To do this, highlight your numbers and right click. Choose “Conditional formatting”, and then use the menu that pops up on the right-hand side of your screen to apply the heat map.

In this example, the largest spending area is housing. Following that top category are insurance, transport, groceries and setting some aside for savings.

(Read “How to Track Daily Average Spending Trends in Google Sheets“)

7. Use SQL to Find Big Debits

Google Sheets

SQL is essentially like writing code. We’re going to make it easy for you, though, so you can use it to identify large or small charges. This can help you identify fraud, stare your biggest spending sprees straight in the face or rethink how quickly your Starbucks habit adds up.
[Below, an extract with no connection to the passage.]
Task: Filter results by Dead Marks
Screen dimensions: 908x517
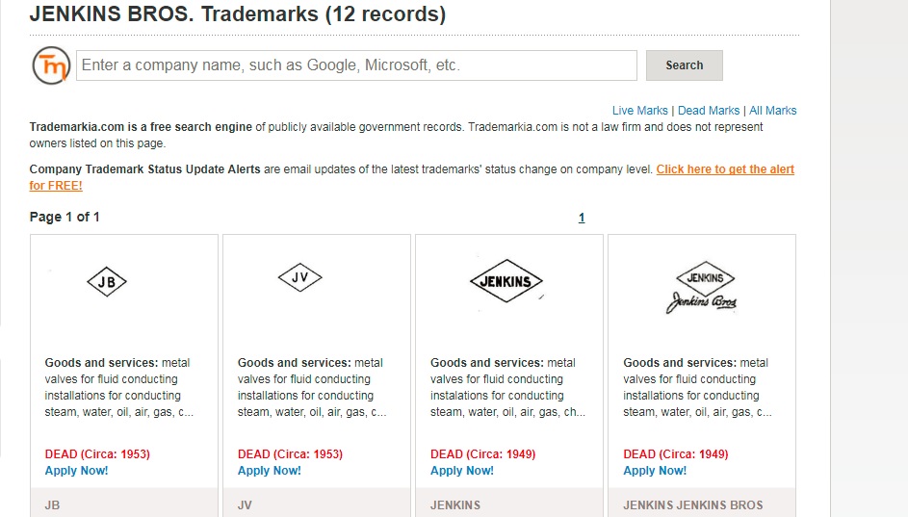Action: (709, 111)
The first thing you’re going to want to do is highlight all of your data. From there, right click and select, “Named ranges…”
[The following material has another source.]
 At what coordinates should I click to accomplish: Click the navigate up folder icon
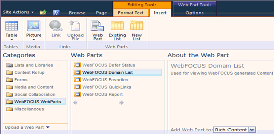pos(43,13)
In the first box, name the data. We named this dataset “March18Expenses”. You’re going to use this name to write a query.

The next thing we did was hop over to box F1, which is where we wanted to arrange our data a little differently. In that box, we wrote the following function:

=QUERY(March18Expenses, “SELECT A, D WHERE D > 100”,1)

This query pulls the data from columns A and D, but only when D is greater than $100. If you wanted to do small purchases, you could do the same thing except you’d type something along these lines:

=QUERY(March18Expenses, “SELECT A, D WHERE D < 10”,1)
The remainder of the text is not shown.